# chisels these days are absolute crap, what are the best brands?



## aus_chippie (Sep 8, 2011)

Are there any decent chisels on the market now that don't bend in half when straightening decking boards? My boss agrees that chisels nowadays are soft and I should be looking for some old ones at local markets that the retired guys give away or sell. What brand do you guys use, by the way I'm talking about general use chisels that need to be stronger.. I already have a set of chisels for light work


----------



## Kent Whitten (Mar 24, 2006)

I use Marples


----------



## Jackpine Savage (Dec 27, 2010)

KentWhitten said:


> I use Marples


Isn't Marples owned by Irwin now? That couldn't be good in the long run.


----------



## Kent Whitten (Mar 24, 2006)

Jackpine Savage said:


> Isn't Marples owned by Irwin now? That couldn't be good in the long run.


Looks like it. He was asking for general use, that's what I have for general use.

Otherwise...

http://www.japanwoodworker.com/dept.asp?dept_id=12758&s=JapanWoodworker


----------



## Kent Whitten (Mar 24, 2006)

Of course I am partial though to Lie-Nielsen out of Maine. Nice woodworking tools all around

http://www.lie-nielsen.com/


----------



## Jackpine Savage (Dec 27, 2010)

What size chisel are we talking here? For general purpose I use an 1 1/2" chisel, either Stanley or Irwin. By general purpose, I mean it kicks around my tool box and is used a scraper, pry bar, etc. Rarely put an edge on it. I actually have never bent or broke one.


----------



## Cole82 (Nov 22, 2008)

Chiesels are for chiseling wood, pry bars are for prying wood.

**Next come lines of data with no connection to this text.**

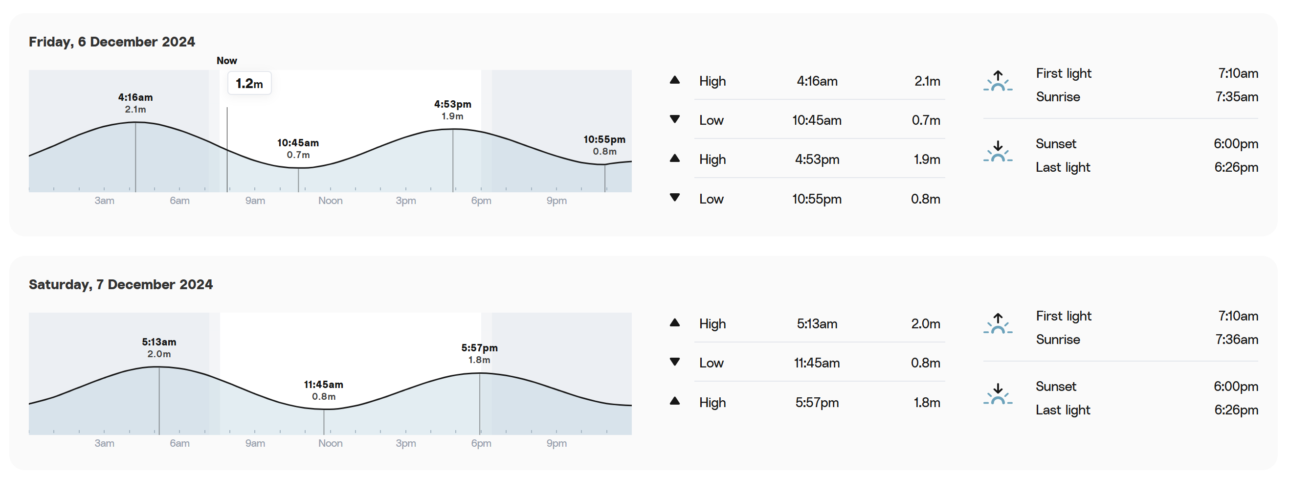
Task: Click the 10:45am low tide label on chart
Action: (298, 148)
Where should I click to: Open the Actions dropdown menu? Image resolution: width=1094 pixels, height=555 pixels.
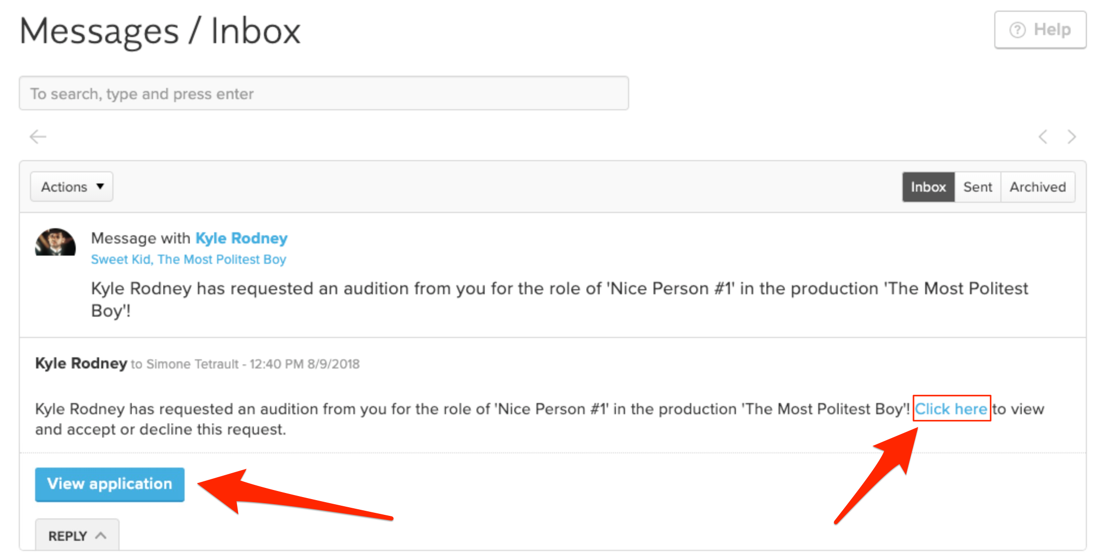(72, 187)
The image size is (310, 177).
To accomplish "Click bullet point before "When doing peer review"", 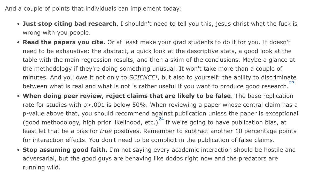I will coord(18,96).
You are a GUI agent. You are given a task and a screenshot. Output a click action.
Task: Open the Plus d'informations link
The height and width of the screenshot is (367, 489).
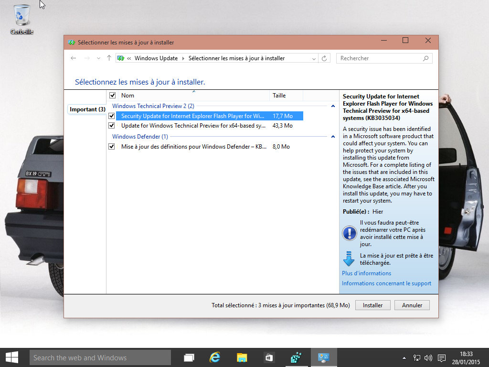(x=366, y=273)
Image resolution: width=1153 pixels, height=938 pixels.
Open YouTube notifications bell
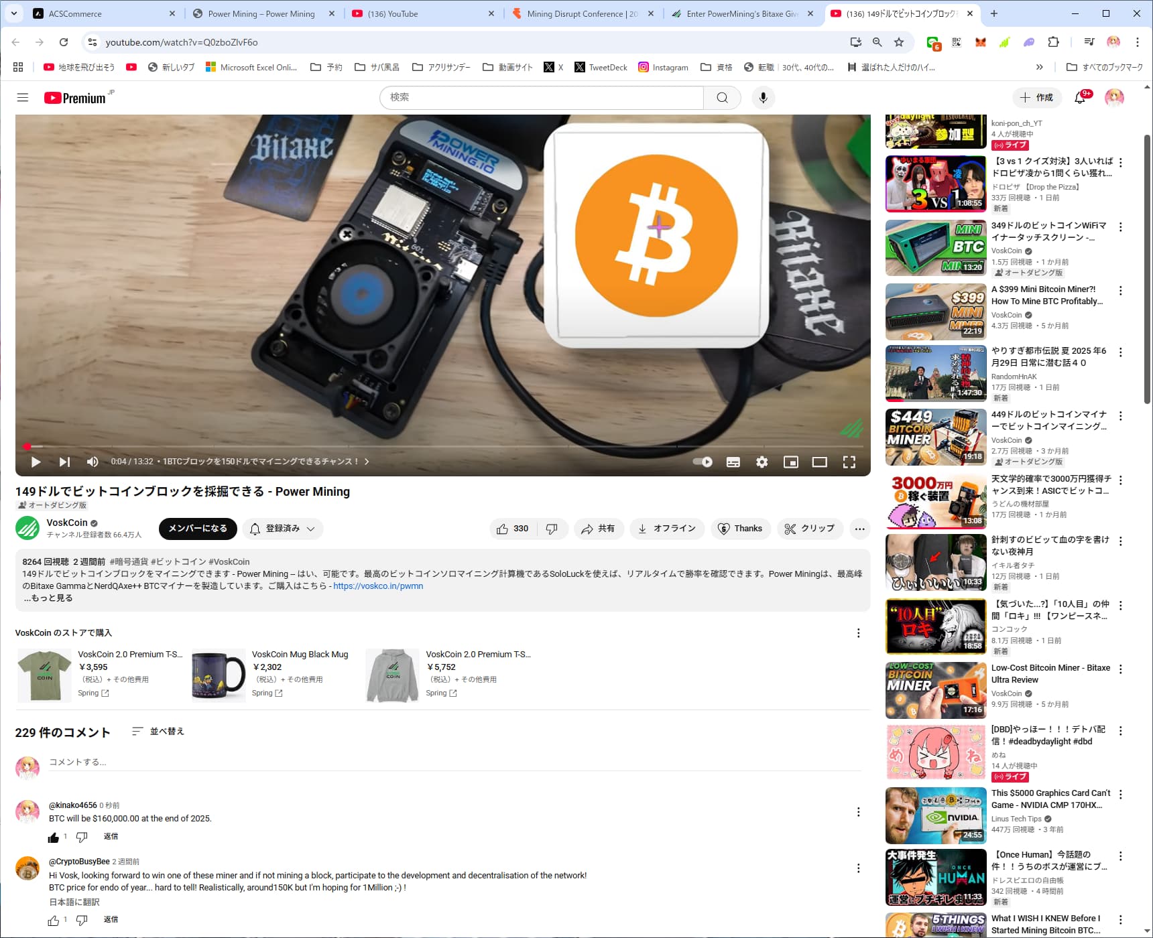(x=1080, y=98)
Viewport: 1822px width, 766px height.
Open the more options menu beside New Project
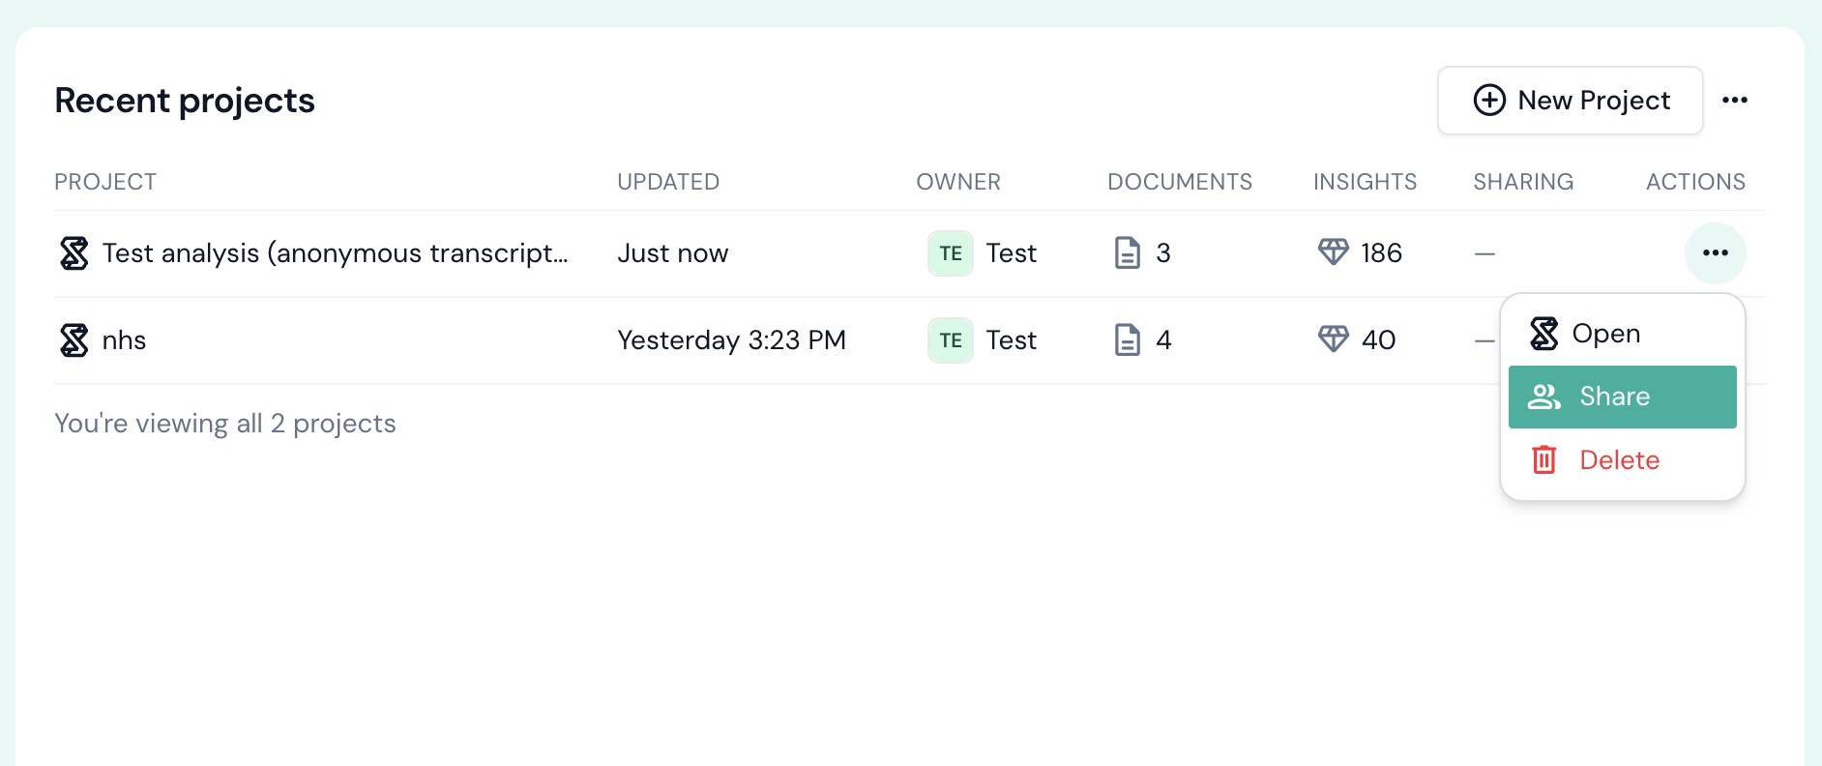click(x=1734, y=101)
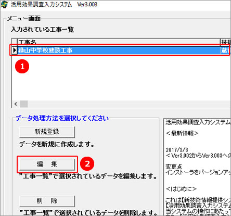Click the application icon in the title bar
The height and width of the screenshot is (216, 231).
coord(4,4)
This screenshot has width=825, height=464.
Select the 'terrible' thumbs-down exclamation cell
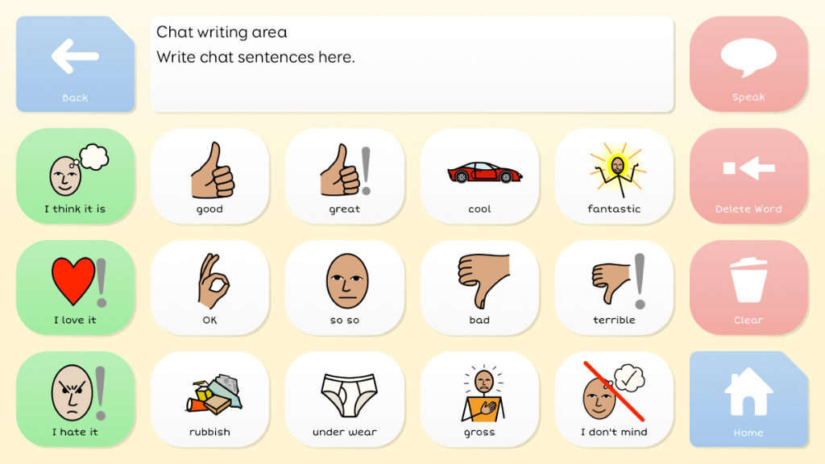614,288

Use the right tool for the right job.

Cole


----------



## Rich D. (Oct 14, 2011)

Anytime I buy a chisel I take it straight to the bench grinder and do what is called a hollow ground.. the grinder has to be set to the correct angle. 

Do this veryyyyyy slowly so you don't build up heat. Cool it in water after every pass. Then go over to your diamond blocks and hand sharpen. 

The whole point is to reduce the surface contact on the diamond block so it faster to sharpen. The chisels come out super Sharp and stay that way longer. When it comes time to sharpen its easier and faster. This method takes time and practice. Just make sure your chisel is made from a high quality steel.


----------



## Rich D. (Oct 14, 2011)

The reason why there bending is because there not meant to be used as a pry bar..


----------



## TBFGhost (Oct 9, 2008)

Chisels do not come with the proper edge on them. You need to hone them.


----------



## Mike- (Aug 20, 2011)

Try a pry bar!!!

Or get better materials. Lol


----------



## Tom Struble (Mar 2, 2007)

i dont have any chisels that actually chisel wood


----------



## SAW.co (Jan 2, 2011)

I buy the Stanley chisels they don't bend but they do dull fairly quick.
but for only about $12 bucks I tos um & buy a new one.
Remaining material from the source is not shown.